COTIDIANO
Gonzaga é mestre da palavra transformada em texto escrito
Publicado em 20/06/2018 às 5:58 | Atualizado em 04/08/2023 às 14:12
Gonzaga Rodrigues e meu pai foram vizinhos no bairro da Torre.
Anos 1950.
Meu pai, na Aragão e Melo, começando o amor pelas estrelas, pela astronomia.
Gonzaga, na Maroquinha Ramos, pelo jornalismo. Pela palavra muitíssimo bem escrita.
Muito depois, eu estava saindo da infância quando vi Gonzaga de perto pela primeira vez.
Um assunto da astronomia levou meu pai à redação de O Norte. Fui junto.
E lá estava ele.
O "Neguinho".
O cara que, àquela altura, já era mestre absoluto do seu ofício.

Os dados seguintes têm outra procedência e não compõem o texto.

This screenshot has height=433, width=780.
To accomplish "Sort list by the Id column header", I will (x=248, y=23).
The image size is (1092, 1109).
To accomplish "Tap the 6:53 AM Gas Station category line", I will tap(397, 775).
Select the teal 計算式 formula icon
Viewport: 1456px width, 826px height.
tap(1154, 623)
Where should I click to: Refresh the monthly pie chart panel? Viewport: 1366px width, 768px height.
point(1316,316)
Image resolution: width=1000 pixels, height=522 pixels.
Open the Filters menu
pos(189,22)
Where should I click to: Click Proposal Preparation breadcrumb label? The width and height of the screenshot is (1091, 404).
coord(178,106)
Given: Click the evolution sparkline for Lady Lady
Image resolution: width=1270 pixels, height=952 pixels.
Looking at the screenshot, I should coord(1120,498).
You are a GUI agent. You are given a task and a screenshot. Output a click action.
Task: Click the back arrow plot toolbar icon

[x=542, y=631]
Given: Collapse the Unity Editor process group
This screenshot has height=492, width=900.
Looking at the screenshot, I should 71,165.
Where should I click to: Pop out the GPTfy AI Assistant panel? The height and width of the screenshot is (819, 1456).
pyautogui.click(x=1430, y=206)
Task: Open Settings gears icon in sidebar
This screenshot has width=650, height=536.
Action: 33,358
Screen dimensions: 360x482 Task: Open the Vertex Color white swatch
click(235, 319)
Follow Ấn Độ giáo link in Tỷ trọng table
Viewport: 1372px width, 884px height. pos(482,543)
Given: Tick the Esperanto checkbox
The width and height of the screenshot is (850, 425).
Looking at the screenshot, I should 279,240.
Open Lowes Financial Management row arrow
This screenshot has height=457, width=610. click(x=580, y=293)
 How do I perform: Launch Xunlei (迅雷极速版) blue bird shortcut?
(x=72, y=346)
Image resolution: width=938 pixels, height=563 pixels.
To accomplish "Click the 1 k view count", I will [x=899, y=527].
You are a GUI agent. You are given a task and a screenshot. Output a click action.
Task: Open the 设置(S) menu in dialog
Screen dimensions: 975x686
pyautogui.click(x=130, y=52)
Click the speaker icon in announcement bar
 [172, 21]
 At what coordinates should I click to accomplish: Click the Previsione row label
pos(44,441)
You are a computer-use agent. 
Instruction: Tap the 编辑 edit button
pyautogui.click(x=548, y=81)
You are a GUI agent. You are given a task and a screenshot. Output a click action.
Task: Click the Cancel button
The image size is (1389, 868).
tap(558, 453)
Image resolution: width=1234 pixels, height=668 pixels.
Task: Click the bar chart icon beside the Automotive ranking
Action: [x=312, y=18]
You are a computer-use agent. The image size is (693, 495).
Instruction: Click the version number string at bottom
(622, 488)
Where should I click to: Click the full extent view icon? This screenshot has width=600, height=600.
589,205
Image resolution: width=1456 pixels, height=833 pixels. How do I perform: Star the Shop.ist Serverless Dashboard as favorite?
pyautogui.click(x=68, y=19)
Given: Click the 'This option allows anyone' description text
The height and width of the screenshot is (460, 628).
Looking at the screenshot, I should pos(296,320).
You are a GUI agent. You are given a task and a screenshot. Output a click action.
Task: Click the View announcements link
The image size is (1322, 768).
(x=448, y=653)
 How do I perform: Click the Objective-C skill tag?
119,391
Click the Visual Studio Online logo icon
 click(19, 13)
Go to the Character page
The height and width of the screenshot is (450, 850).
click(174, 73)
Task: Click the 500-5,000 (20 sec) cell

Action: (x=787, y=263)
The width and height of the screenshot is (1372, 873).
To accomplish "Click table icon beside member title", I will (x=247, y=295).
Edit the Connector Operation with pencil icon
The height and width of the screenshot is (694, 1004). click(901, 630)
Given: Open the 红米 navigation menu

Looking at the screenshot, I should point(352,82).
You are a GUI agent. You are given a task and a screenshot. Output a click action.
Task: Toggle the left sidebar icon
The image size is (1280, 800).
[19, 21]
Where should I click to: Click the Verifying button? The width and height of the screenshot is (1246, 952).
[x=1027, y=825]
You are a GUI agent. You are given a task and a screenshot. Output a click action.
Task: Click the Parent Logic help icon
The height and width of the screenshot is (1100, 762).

Profissionalmente, meu vínculo com Gonzaga começou na redação de A União.
Final dos anos 1970.
Eu, levado para o caderno de cultura por Agnaldo Almeida, o editor.
Gonzaga, diretor técnico do jornal.
A diretoria e a administração ficavam na sede do Distrito Industrial, longe da notícia.
A redação, na João Amorim, entre Jaguaribe e o Centro, numa casa por trás do Bompreço da Praça Castro Pinto.
Gonzaga chegava sempre no final da tarde.
Ficava até a noite.
Àquela altura, não sentava mais para fazer o jornal, para editar.
Discutia conteúdo.
Dava pitacos.
O mais importante era a conversa dele.
A conversa com ele.
Muito mais produtivo - que me perdoem os melhores da academia - do que cadeiras completas do curso de jornalismo.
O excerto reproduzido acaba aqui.